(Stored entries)
<<<<

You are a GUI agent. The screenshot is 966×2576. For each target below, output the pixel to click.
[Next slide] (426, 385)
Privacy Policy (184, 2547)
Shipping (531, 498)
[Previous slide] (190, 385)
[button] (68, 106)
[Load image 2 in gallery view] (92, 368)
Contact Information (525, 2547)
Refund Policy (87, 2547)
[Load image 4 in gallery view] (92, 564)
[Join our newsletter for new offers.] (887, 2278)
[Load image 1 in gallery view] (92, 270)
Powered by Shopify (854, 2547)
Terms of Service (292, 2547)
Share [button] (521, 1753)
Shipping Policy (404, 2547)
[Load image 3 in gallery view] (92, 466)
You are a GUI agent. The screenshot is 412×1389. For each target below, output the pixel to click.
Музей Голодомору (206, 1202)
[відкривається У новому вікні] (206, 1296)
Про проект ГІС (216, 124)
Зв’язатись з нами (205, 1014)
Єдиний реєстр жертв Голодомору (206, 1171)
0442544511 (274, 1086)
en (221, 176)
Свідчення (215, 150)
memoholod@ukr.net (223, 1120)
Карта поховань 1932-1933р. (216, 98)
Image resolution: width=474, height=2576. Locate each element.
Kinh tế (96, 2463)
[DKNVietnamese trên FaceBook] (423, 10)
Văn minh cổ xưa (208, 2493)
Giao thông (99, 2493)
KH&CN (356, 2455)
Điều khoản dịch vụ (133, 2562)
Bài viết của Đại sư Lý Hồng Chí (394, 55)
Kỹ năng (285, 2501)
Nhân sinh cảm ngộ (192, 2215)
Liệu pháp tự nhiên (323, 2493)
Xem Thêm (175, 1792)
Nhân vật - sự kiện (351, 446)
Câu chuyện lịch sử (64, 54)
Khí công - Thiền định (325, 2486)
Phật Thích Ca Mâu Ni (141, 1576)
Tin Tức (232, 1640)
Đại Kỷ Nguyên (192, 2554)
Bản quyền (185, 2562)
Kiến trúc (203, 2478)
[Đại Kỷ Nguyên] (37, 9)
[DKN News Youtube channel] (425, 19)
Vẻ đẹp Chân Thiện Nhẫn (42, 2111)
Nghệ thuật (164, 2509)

>>>>

## [ASSIGNED TASK]
Set down all of the records shown above once more, exactly.

## [RESPONSE]
You are a GUI agent. The screenshot is 966×2576. For each target below, output the pixel to click.
[Next slide] (426, 385)
Privacy Policy (184, 2547)
Shipping (531, 498)
[Previous slide] (190, 385)
[button] (68, 106)
[Load image 2 in gallery view] (92, 368)
Contact Information (525, 2547)
Refund Policy (87, 2547)
[Load image 4 in gallery view] (92, 564)
[Join our newsletter for new offers.] (887, 2278)
[Load image 1 in gallery view] (92, 270)
Powered by Shopify (854, 2547)
Terms of Service (292, 2547)
Share [button] (521, 1753)
Shipping Policy (404, 2547)
[Load image 3 in gallery view] (92, 466)
You are a GUI agent. The screenshot is 412×1389. For each target below, output the pixel to click.
Музей Голодомору (206, 1202)
[відкривається У новому вікні] (206, 1296)
Про проект ГІС (216, 124)
Зв’язатись з нами (205, 1014)
Єдиний реєстр жертв Голодомору (206, 1171)
0442544511 (274, 1086)
en (221, 176)
Свідчення (215, 150)
memoholod@ukr.net (223, 1120)
Карта поховань 1932-1933р. (216, 98)
Image resolution: width=474, height=2576. Locate each element.
Kinh tế (96, 2463)
[DKNVietnamese trên FaceBook] (423, 10)
Văn minh cổ xưa (208, 2493)
Giao thông (99, 2493)
KH&CN (356, 2455)
Điều khoản dịch vụ (133, 2562)
Bài viết của Đại sư Lý Hồng Chí (394, 55)
Kỹ năng (285, 2501)
Nhân sinh cảm ngộ (192, 2215)
Liệu pháp tự nhiên (323, 2493)
Xem Thêm (175, 1792)
Nhân vật - sự kiện (351, 446)
Câu chuyện lịch sử (64, 54)
Khí công - Thiền định (325, 2486)
Phật Thích Ca Mâu Ni (141, 1576)
Tin Tức (232, 1640)
Đại Kỷ Nguyên (192, 2554)
Bản quyền (185, 2562)
Kiến trúc (203, 2478)
[Đại Kỷ Nguyên] (37, 9)
[DKN News Youtube channel] (425, 19)
Vẻ đẹp Chân Thiện Nhẫn (42, 2111)
Nghệ thuật (164, 2509)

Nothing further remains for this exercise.